Start of Block

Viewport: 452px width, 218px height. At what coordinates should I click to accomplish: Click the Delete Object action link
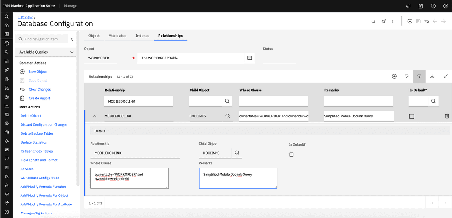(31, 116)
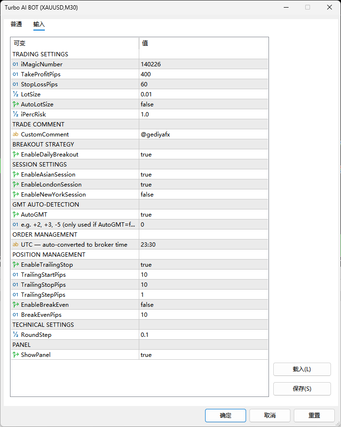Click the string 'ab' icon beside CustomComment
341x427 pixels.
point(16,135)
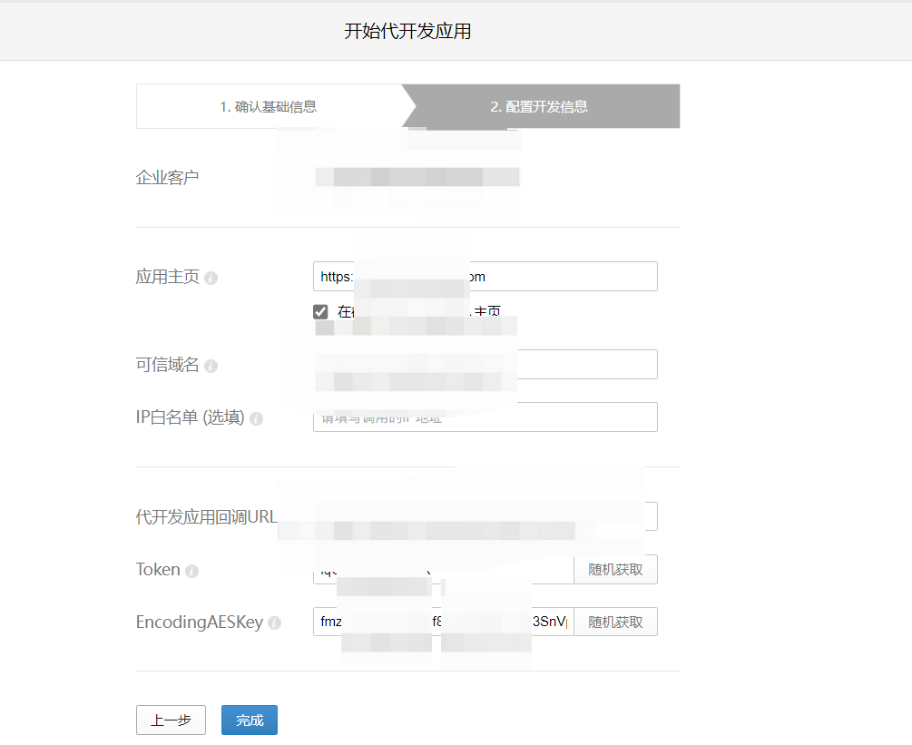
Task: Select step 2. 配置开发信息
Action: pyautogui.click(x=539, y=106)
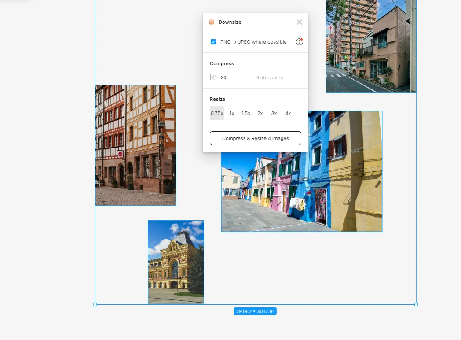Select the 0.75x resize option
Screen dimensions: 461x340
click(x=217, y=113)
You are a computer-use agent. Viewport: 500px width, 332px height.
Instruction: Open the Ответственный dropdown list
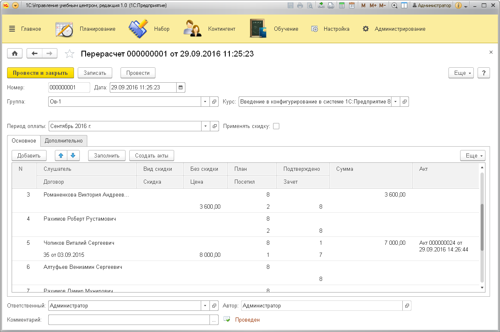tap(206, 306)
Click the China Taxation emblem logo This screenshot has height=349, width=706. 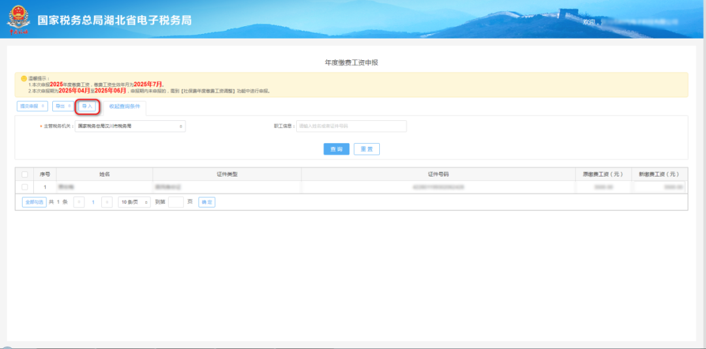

End of Block

Work to complete: Copy the listing verbatim, omitting images.

Result of the exercise:
Viewport: 452px width, 218px height. At what coordinates should I click to accomplish: Click the Delete Object action link
(31, 116)
Click the string 'ab' icon beside CustomComment
341x427 pixels.
point(16,135)
Task: Select step 2. 配置开发信息
Action: pyautogui.click(x=539, y=106)
Select the 0.75x resize option
Screen dimensions: 461x340
click(x=217, y=113)
You are a computer-use agent. Viewport: 500px width, 332px height.
Instruction: Open the Ответственный dropdown list
tap(206, 306)
Click the China Taxation emblem logo This screenshot has height=349, width=706. 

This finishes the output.